Pour Emile Durkheim 124 , le sujet exprime difficilement ses représentations car elles restent mal définies, il ne ressent que de vagues impressions. Toute personne se représente un objet, mais ces « représentations » sont parfois très sommaires et ne correspondent souvent que de façon très lointaine au réel. C’est la relation que la personne entretient avec l’objet de représentation, l’usage qu’il en fait, qui en conditionnent la définition. C’est lors d’interactions que ces représentations individuelles prennent corps, se structurent, deviennent exprimables et se transforment en représentations collectives en prenant le caractère intemporel, universalisable qui définit un groupe social. L’expérience collective joue un rôle important dans la production d’images qui deviennent fédératives : pour se faire comprendre, on se base sur l’expérience des autres. On se construit ainsi une « culture sociale » et des références.
Les représentations personnelles sont évolutives, elles changent souvent et ne se stabilisent que pour une durée déterminée dans le temps. La représentation individuelle, de par sa souplesse, prépare la personne à structurer et intégrer les représentations sociales communes à un groupe lors d’interactions. Serge Moscovici considère que les représentations individuelles se « modélisent » et passent à un savoir partagé, social. Elles deviennent des représentations collectives propres à un groupe, notamment à un groupe professionnel.

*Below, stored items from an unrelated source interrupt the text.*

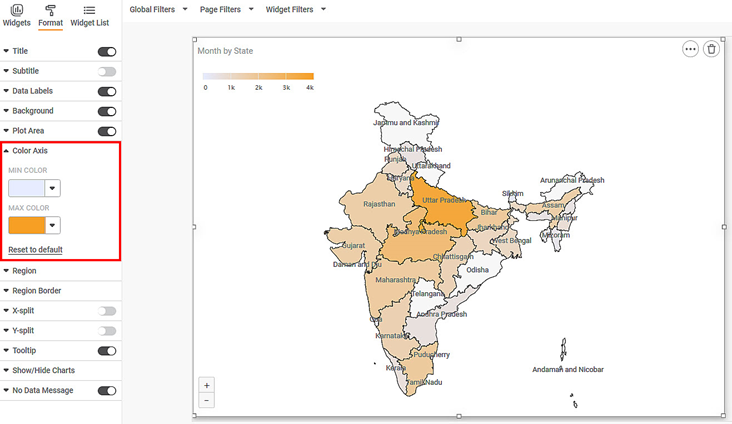Enable the Subtitle toggle
The image size is (732, 424).
coord(106,71)
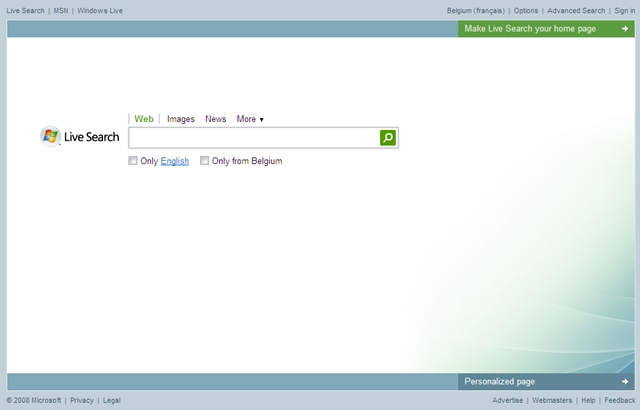Open the Privacy link in footer
The image size is (640, 410).
click(82, 400)
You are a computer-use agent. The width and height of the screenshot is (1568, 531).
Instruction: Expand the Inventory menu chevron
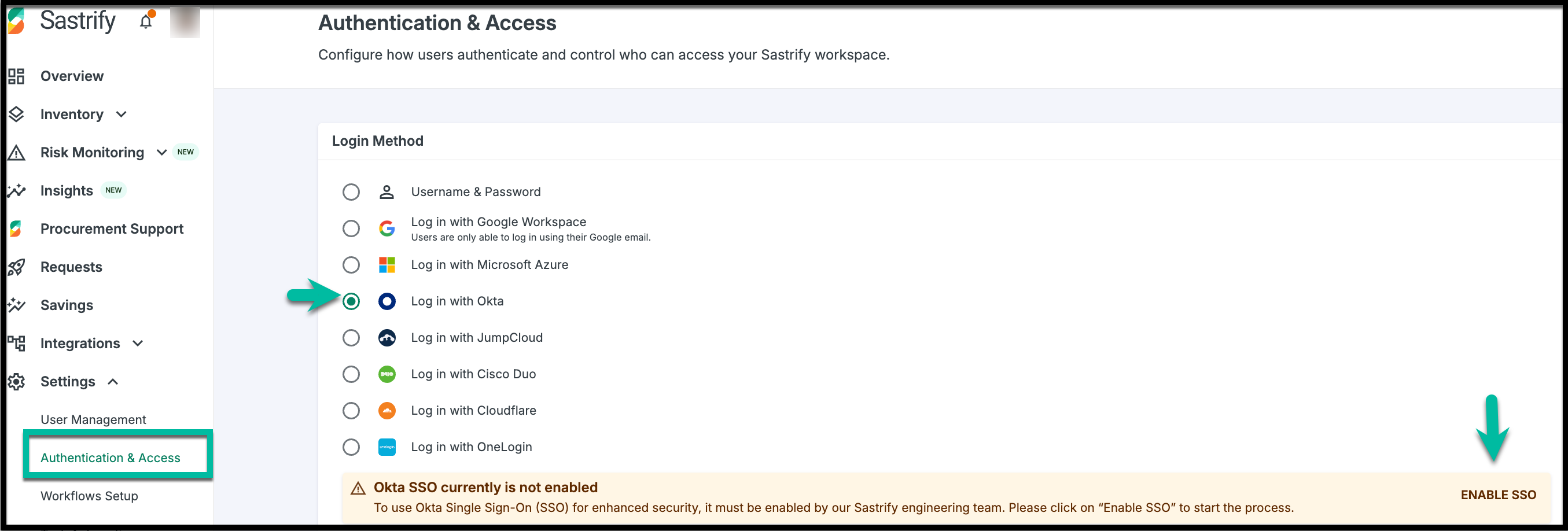click(x=121, y=115)
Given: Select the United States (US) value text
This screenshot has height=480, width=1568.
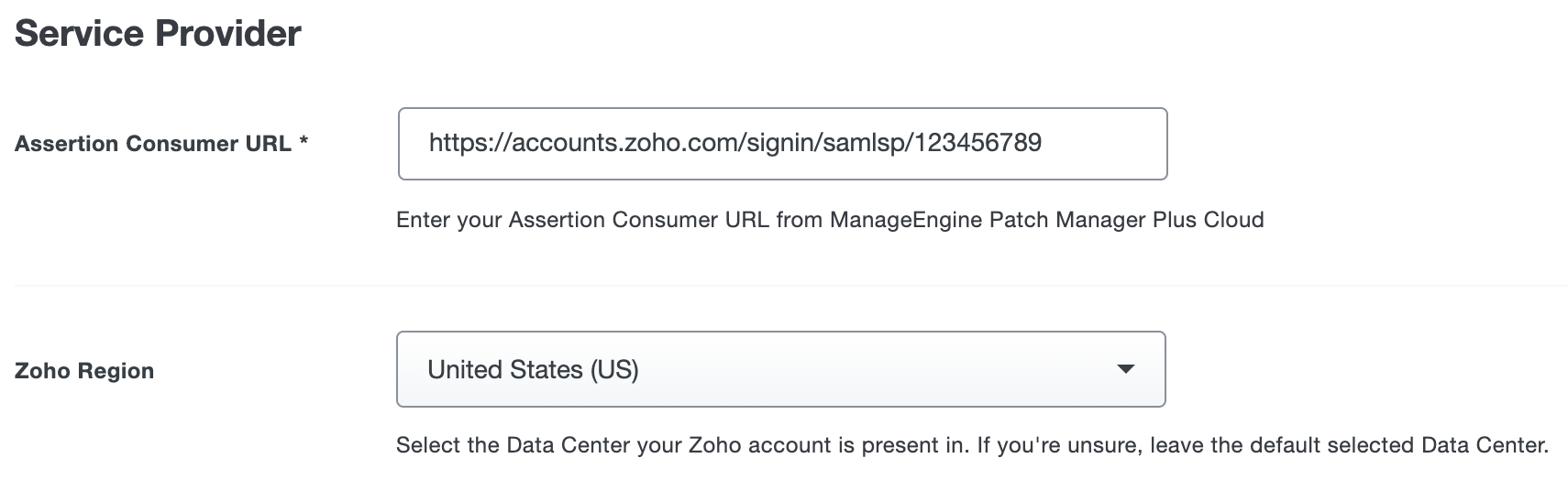Looking at the screenshot, I should click(x=532, y=369).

On considère le caractère collectif et social d’une représentation à partir du moment où elle est produite dans un groupe et « de par son extension dans une collectivité » 125 . Pour Serge Moscovici, la structuration d’une représentation dans le domaine social correspond à un besoin et à une demande de la société. Il est nécessaire, à un moment donné de l’évolution d’un groupe, de la société, que le réel subisse une modification. Dictant les conduites, la représentation sociale prend corps.
Enfin, on peut dire que la psychologie sociale distingue la représentation collective de toute autre représentation. Comme elle est générée et activée lors d’interactions, elle fonctionne et évolue lors de ces mêmes interactions, on la qualifie maintenant de « représentation sociale ». Elle est l’aboutissement d’une culture de groupe.
DURKHEIM E. 1967. « Représentations individuelles et représentations collectives », Sociologie et philosophie, Paris, PUF, pp 1-38.
MOSCOVICI S. 1976. La psychanalyse, son image et son public (2° éd.), Paris, PUF, p. 305.